### [ASSIGNMENT]
Pictures stay out. All the rest of the records must be repeated exactly.

### [DATA FOR THE TASK]
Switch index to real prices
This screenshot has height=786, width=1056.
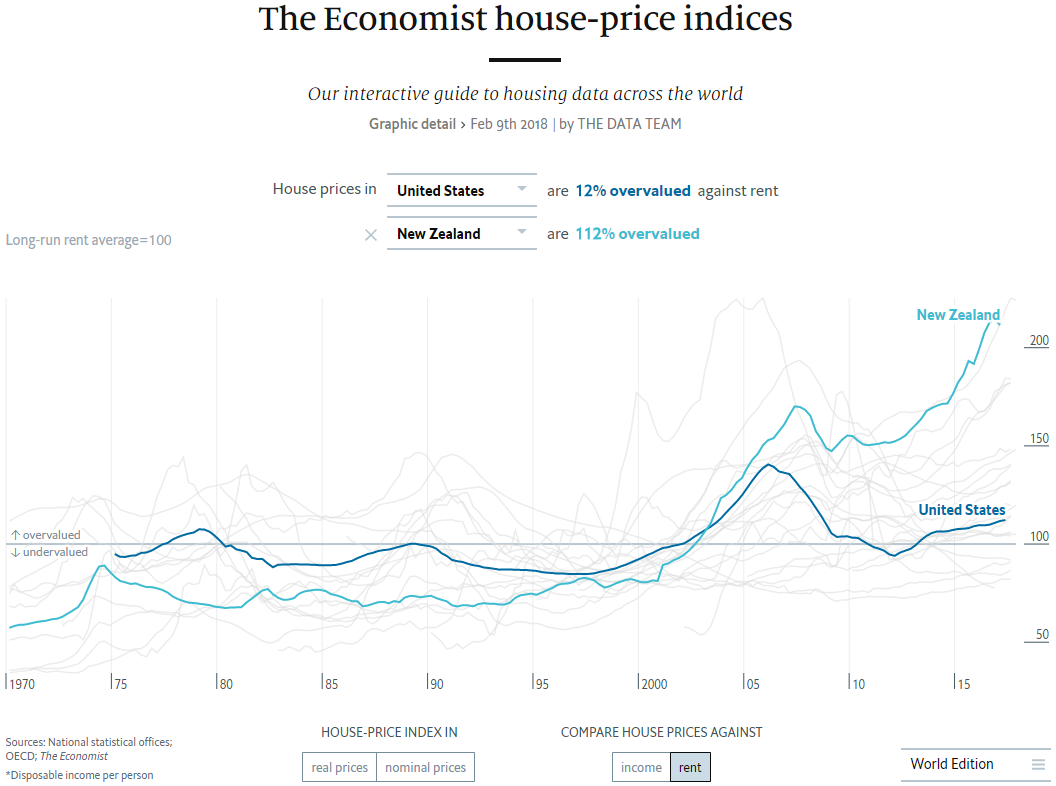tap(339, 768)

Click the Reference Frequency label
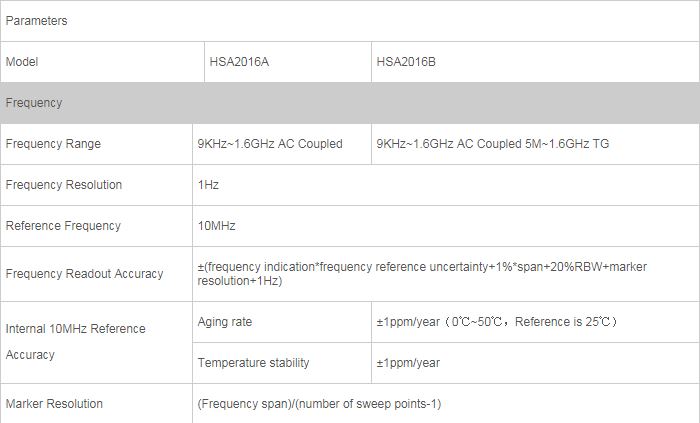pos(63,226)
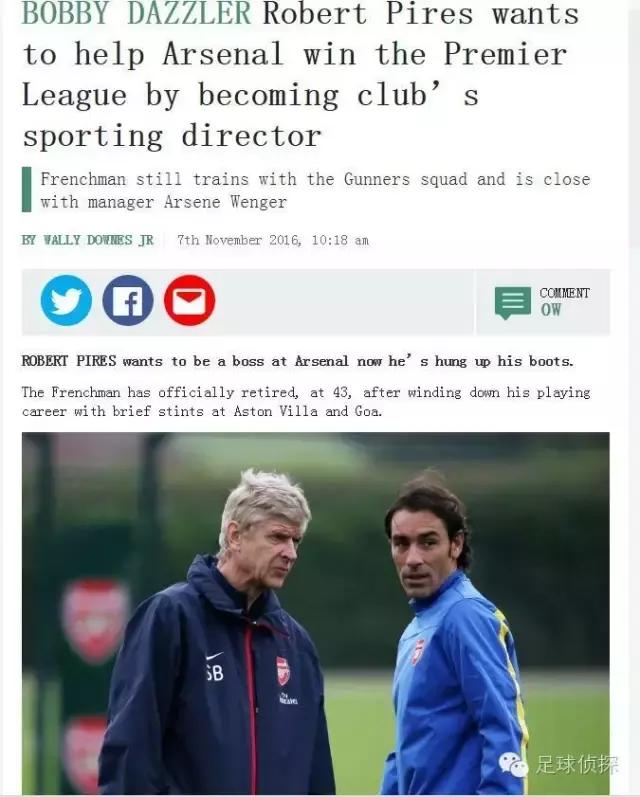Click the bold ROBERT PIRES intro sentence
The image size is (640, 797).
click(298, 361)
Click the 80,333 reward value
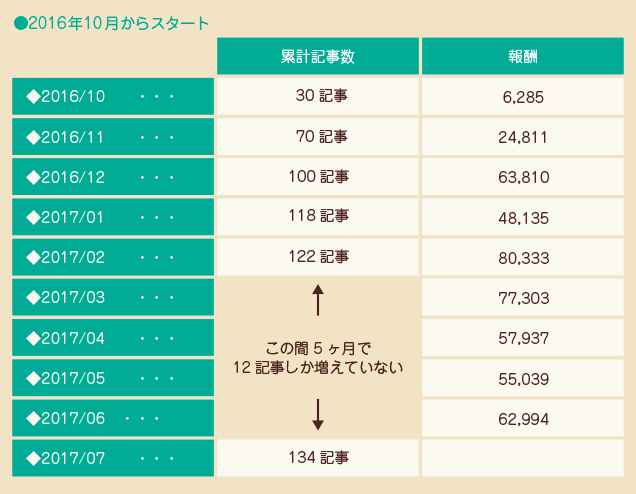 point(523,258)
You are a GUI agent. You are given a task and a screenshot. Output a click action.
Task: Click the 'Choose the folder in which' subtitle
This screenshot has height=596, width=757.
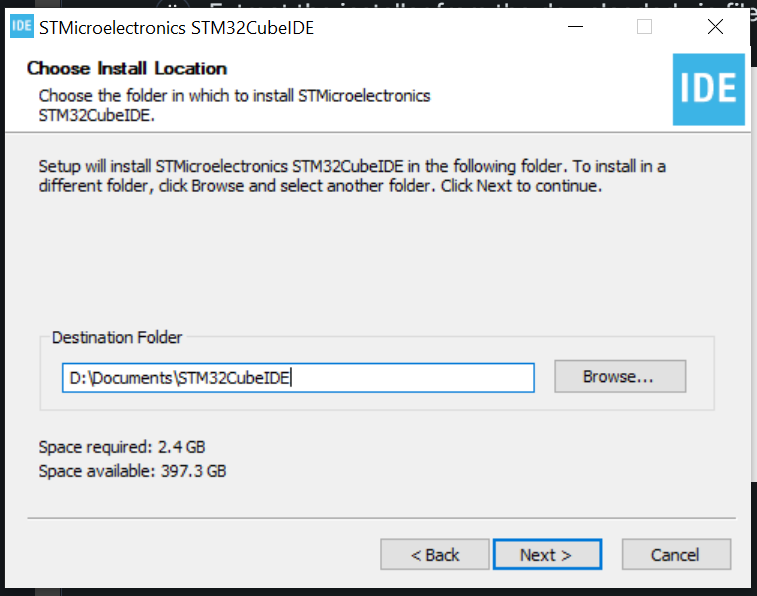[234, 106]
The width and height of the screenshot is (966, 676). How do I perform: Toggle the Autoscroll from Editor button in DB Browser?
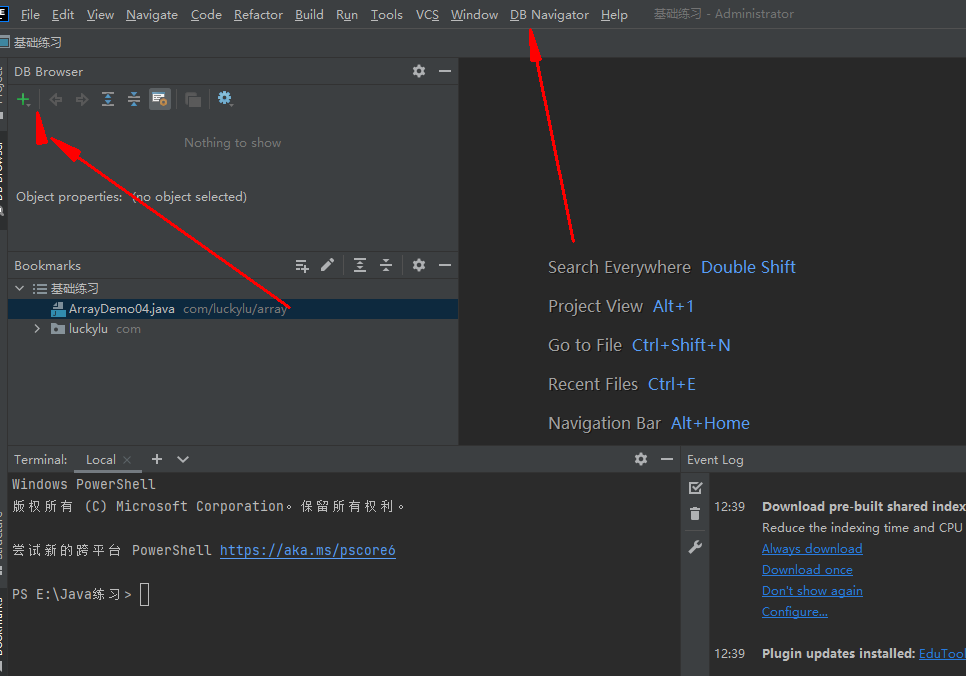159,99

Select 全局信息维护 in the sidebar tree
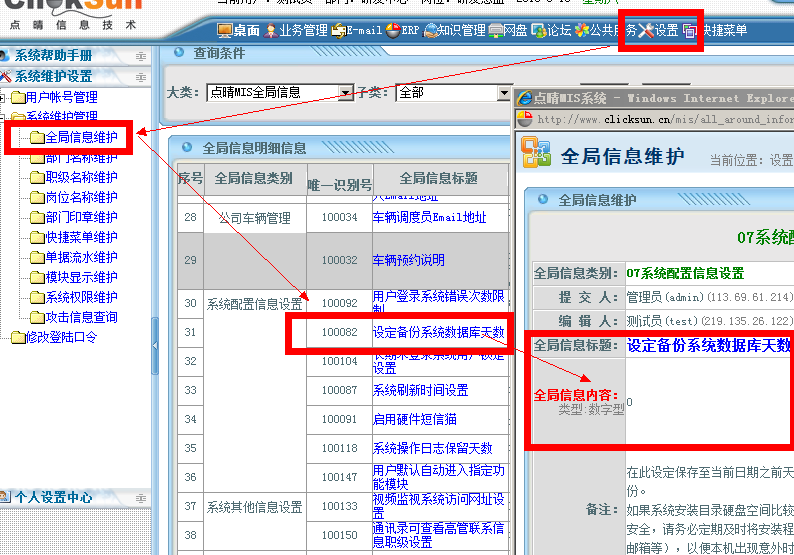81,138
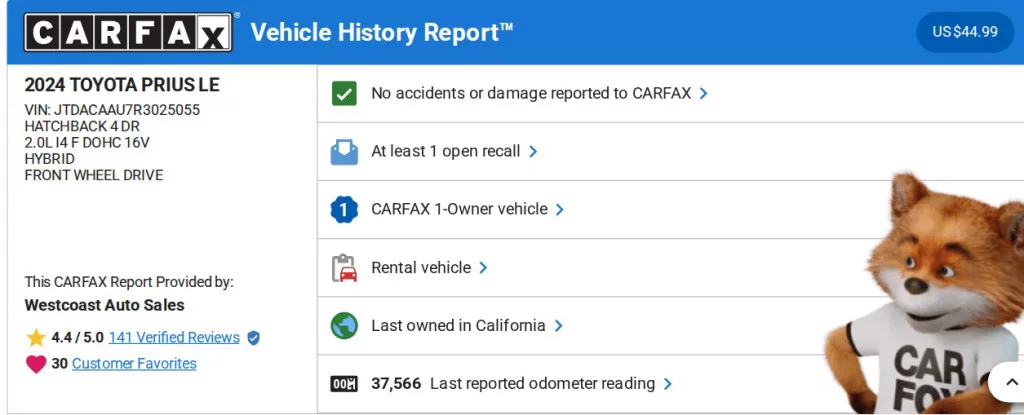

### [ANSWER TO THIS TASK]
Switch index to real prices
This screenshot has height=786, width=1056.
tap(339, 768)

Click the Reference Frequency label
pos(63,226)
Click the bold ROBERT PIRES intro sentence
The image size is (640, 797).
click(298, 361)
Click the 80,333 reward value
 point(523,258)
You are a GUI agent. You are given a task and a screenshot. Output a click action.
Task: Click the 'Choose the folder in which' subtitle
This screenshot has height=596, width=757.
[234, 106]
The width and height of the screenshot is (966, 676). How do I perform: Toggle the Autoscroll from Editor button in DB Browser?
159,99

Select 全局信息维护 in the sidebar tree
81,138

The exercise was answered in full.